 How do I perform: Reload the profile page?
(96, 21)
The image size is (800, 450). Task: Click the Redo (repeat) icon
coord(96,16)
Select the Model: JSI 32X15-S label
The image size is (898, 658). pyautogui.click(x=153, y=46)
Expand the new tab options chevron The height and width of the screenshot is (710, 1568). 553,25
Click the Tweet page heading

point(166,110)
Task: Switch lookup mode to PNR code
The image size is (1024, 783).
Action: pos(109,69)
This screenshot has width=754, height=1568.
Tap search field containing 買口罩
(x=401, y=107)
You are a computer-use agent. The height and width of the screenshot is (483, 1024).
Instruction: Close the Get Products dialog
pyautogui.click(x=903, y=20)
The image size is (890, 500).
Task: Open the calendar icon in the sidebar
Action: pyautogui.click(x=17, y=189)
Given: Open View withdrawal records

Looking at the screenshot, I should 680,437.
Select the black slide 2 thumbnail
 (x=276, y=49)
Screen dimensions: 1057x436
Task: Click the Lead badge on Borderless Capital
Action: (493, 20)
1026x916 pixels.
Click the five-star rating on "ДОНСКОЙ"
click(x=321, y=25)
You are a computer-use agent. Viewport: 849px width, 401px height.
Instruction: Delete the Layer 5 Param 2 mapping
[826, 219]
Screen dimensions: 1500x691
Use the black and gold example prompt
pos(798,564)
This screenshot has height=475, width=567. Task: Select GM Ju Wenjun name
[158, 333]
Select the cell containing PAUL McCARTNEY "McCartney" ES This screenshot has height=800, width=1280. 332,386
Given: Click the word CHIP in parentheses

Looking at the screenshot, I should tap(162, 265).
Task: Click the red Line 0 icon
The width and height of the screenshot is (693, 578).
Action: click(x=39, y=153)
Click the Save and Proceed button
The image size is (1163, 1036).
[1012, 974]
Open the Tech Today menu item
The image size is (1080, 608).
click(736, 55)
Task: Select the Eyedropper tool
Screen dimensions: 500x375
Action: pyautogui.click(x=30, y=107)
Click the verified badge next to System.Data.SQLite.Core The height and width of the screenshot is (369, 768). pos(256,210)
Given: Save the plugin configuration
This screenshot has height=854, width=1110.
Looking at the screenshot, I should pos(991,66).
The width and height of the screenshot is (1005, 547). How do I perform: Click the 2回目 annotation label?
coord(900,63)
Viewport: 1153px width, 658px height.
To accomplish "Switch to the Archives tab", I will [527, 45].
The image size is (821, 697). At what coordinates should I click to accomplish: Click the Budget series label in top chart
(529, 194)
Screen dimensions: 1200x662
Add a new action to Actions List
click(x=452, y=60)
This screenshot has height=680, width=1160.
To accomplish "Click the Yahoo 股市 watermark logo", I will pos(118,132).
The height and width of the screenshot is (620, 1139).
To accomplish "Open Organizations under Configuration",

== == ==

- **What needs to be done**
Each line above where the word "agent" occurs should be returned in full.

- **Answer box**
You are a computer-use agent. The height and width of the screenshot is (483, 1024).
You are a computer-use agent. Viewport: 849px width, 401px height.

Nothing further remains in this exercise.